### Supplied passage
Content starts
By the pricking of my thumbs,
Something wicked this way comes.
Open, locks,
Whoever knocks.
[Enter Pseudoscience]
What is a witch? Secret, black and midnight hags, Shakespeare wrote in his early 1600s play The Tragedy of Macbeth.
Beyond the stage, witches were seen as a looming, menacing force, lurking in the shadows to spoil crops and poison children.
When evidence fell short, when nature misbehaved or when science didn’t yet have the tools to intervene, someone in the village would cry: “She’s a witch!”
Fair is foul, and foul is fair: The problem with women
Between the 14th and 18th centuries, tens of thousands of people – predominantly women – were executed for witchcraft across Europe.
These weren’t isolated village disputes. They were systematised, court-sanctioned pursuits of strange women who happened to be nearby when misfortune struck.
Often justified through theological reasoning and proto-scientific claims, these women were victims of a society without working models of disease, climate or chance.
In a day where religion and superstition was heralded as science, Genesis’s Eden signals the cultural fear of the witch. When the Devil appeared as a snake, it was Eve who took the apple. Women were the subject of suspicion – their ‘weak-mindedness’ left them susceptible to the lures of evil.
Caption: Witches presenting wax dolls to the devil. Featured in The History of Witches and Wizards (1720)
Credit: Wellcome Library
The Malleus Maleficarum (1487), a how-to manual on identifying and prosecuting witches, played on this misogynistic fearmongering by hysterically proclaiming that women were “defective in all the powers of the soul and body”.
Maleficarum was one of the best-selling books in all of Europe, with at least 13 editions published between 1487 and 1520. People were reading a text that claimed “women are by nature instruments of Satan” with the voracity with which we now consume Sally Rooney novels.
Funny how it worked, though – that women were at once so frail and weak and yet all-powerful beings who could stop storms, spoil crops and mess with your fertility just by looking at you sideways.
Not like th’ inhabitants o’ th’ Earth: What makes a witch?
Content ends
### Activity
Can you continue the article on European witch hunts from the point where it stops?

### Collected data
Content starts
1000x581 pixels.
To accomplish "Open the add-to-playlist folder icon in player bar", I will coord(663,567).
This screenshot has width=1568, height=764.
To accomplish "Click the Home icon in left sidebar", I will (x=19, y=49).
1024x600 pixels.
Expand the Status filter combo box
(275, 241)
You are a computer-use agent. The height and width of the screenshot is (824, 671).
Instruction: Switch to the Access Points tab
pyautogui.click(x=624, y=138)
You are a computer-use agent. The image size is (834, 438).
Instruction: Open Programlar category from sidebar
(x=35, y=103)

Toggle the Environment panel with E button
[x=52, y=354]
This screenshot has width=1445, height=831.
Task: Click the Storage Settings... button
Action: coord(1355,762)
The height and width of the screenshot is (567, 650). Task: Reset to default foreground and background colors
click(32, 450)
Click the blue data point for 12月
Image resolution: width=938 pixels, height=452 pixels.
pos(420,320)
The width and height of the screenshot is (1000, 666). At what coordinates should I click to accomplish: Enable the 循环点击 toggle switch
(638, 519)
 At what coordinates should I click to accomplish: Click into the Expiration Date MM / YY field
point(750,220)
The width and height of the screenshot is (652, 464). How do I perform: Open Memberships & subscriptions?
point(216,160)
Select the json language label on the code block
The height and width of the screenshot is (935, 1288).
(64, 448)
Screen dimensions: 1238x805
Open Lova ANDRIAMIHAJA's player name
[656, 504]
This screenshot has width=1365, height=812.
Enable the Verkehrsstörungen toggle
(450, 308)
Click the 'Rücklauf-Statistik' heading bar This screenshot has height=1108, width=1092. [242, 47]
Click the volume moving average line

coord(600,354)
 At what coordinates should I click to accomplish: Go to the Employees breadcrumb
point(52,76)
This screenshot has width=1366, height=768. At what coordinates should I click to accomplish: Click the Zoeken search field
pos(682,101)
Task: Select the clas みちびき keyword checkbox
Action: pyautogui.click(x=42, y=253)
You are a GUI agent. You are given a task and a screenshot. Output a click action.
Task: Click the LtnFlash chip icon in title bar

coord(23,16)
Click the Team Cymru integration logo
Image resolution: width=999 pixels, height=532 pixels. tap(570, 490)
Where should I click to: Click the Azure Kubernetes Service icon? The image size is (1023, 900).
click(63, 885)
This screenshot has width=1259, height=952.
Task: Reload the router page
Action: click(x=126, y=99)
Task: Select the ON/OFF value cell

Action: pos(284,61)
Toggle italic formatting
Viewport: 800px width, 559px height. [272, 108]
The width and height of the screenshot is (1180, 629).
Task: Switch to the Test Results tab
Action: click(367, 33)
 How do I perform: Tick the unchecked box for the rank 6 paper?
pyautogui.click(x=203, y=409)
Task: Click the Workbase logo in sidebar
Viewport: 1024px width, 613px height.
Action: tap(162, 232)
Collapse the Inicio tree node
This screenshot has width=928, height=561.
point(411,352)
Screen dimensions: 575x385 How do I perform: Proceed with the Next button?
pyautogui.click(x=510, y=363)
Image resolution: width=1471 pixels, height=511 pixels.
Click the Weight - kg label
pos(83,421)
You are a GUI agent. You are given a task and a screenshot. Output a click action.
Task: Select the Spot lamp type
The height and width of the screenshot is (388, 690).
Content ends
### Solved problem
Believe it or not, accusations were not a perfect science. There was no specific rhyme or reason for how witches were tortured for their supposed supernatural crimes. However, some patterns did emerge.
Throughout Europe, midwives and healers were disproportionately accused of witchcraft.
Before germ theory was accepted, women’s proximity to life and death made them suspect – when births went wrong, the nearest woman with expertise became the culprit.
Widows, older women or women with visible physical differences – those who were on the social margins with little community to protect them – were frequently accused and executed.
In fact, warts, moles, skin tags, hardened nipples and sagging breasts were among the so-called ‘symptoms’ of a witch. That’s right – existing in a human body was enough!
This also means that men were not precluded from being hunted during the trials. Of course, more women than men were accused of witchcraft, but estimates say that around 20% of those accused of witchcraft were men.
This has led academics to refer to the witch hunts as ‘sex-related’ rather than ‘sex-specific’.
Caption: “I’m not a witch!”, “But you are dressed as one”, “They dressed me like this!”
Credit: Still from Monty Python and The Holy Grail/20th Century Studios
What’s done cannot be undone: Spectral evidence and science gaps
While Galileo was building our first telescopes, women were being stripped, shaved and searched for a ‘witch’s mark’ to prove their guilt.
While Newton invented calculus, courts were accepting spectral evidence – dreams and visions as legitimate proof.
Some of the same thinkers celebrated as pillars of scientific reason also reinforced witch-hunting frameworks.
A key figure in the development of the scientific method, Francis Bacon condemned ‘witches’ and ‘sorcerers’ in the same breath as he denounced unreliable experiments.
Witch hunts persisted not because there was no science but because early science could not fill the gaps to explain every tragedy.
Without meteorology or germ theory, hailstorms and miscarriages seemed mysterious and unnatural. Accusing someone of witchcraft helped communities make sense of misfortune.
This false illumination of the unknown was comforting – for those who could avoid being burned.
Double, double toil and trouble: The science of suspicion
The witch hunts remind us of what happens when people seek certainty without evidence or demonise the unknown.
Science works when it stays curious, open and sceptical – especially of its own assumptions.
Because when it doesn’t, we’re not too far from believing the storm was cast by a witch.